In the article Manny is quoted as saying “It’s not only that we share the same blood disease, it’s like I have to do better for him.”

Since receiving the treatment, Manny’s SCD symptoms have disappeared.

Brandon Williams received the stem cell gene therapy to replace sickle cells with healthy red blood cells. The tattoo on his right forearm is in honor of his sister, Britney, who died of sickle cell disease. Photo courtesy of Alyssa Schukar for The New York Times

For Brandon Williams of Chicago, the story of SCD is a very personal one. At just 21 years old, Brandon had suffered four strokes by the time he turned 18. His older sister, Britney Williams, died of sickle cell disease at the age of 22. Brandon was devastated and felt that his own life could end at any moment. He was then told about the SCD trial and decided to enroll. Following the treatment, his symptoms have vanished along with the pain and fear inflicted by the disease.

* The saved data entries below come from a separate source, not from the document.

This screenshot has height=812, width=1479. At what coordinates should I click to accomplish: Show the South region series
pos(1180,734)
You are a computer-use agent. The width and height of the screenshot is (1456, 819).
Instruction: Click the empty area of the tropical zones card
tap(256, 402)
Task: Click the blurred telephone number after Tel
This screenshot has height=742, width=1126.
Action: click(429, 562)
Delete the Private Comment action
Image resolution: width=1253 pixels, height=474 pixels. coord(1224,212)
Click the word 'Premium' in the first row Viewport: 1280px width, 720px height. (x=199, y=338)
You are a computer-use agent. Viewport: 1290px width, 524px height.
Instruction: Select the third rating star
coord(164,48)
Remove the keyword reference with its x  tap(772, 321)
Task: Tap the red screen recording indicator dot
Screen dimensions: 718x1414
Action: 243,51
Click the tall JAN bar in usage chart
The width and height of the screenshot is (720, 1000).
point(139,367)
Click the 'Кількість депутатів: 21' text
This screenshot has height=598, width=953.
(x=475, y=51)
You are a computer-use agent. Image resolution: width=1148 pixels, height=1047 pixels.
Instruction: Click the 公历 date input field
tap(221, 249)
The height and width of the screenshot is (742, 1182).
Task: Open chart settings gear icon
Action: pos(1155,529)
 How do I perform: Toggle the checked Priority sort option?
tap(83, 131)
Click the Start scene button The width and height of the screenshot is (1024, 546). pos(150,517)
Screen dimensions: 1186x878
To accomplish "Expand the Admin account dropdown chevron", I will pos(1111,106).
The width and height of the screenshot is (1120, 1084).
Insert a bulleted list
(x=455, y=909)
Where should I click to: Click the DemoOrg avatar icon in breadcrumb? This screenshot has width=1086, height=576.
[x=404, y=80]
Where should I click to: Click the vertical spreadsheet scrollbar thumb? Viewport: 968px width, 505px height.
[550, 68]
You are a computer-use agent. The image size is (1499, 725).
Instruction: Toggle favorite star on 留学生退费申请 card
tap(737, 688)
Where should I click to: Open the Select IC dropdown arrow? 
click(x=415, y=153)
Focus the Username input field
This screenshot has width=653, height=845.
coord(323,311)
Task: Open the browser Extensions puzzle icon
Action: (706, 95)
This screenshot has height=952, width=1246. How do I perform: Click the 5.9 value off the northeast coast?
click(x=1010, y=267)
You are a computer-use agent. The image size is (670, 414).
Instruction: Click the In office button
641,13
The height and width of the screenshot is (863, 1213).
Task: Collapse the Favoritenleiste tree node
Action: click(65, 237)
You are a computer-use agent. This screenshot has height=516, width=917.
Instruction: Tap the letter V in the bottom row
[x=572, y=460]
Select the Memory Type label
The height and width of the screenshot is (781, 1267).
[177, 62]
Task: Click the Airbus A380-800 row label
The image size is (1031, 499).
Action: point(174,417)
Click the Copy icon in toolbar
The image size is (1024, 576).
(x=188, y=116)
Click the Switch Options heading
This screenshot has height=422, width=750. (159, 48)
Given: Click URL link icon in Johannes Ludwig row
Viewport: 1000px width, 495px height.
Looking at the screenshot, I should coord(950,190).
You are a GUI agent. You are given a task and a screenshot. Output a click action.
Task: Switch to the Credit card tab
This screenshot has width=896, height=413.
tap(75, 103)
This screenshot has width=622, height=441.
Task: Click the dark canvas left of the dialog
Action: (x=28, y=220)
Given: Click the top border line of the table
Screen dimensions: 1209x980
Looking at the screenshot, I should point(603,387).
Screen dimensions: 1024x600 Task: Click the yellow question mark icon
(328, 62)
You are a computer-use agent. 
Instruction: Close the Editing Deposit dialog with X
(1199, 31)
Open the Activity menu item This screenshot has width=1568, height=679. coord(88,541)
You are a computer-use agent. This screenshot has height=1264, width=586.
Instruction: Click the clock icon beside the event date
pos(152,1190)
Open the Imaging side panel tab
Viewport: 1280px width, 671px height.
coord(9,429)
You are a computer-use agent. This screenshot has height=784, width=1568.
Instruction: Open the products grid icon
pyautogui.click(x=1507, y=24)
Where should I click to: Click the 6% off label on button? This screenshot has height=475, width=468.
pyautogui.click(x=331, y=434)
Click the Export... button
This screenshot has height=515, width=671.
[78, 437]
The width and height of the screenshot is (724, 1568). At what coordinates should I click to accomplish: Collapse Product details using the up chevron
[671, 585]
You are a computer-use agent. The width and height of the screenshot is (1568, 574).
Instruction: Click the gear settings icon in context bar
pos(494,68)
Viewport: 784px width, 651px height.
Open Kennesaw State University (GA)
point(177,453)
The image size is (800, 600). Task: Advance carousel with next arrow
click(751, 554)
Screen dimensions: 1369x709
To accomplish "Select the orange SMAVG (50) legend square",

Carmen Duncan participated in the stem cell gene therapy trial and no longer has sickle-cell symptoms. She wants to join the military, something that wasn’t an option until now. Photo courtesy of Sean Rayford for The New York Times

The NY Times piece also profiles Carmen Duncan, a 20 year old from Charleston, South Carolina. She had her spleen removed when she was just two years old as a result of complications form SCD. Duncan spent a large portion of her childhood in hospitals, coping with the pain in her arms and legs from blocked blood vessels. She enrolled in the SCD trial as well and she no longer has any signs of SCD. Duncan had aspirations to join the military but was unable to because of her condition. Now that she is symptom free, she plans to enlist.

This SCD clinical trial has multiple trial sites across the US, one which is the UCSF Alpha Stem Cell Clinic , a CIRM funded clinic specializing in the delivery of stem cell clinical trials to patients. CIRM awarded a $7,999,999 grant to help establish this site.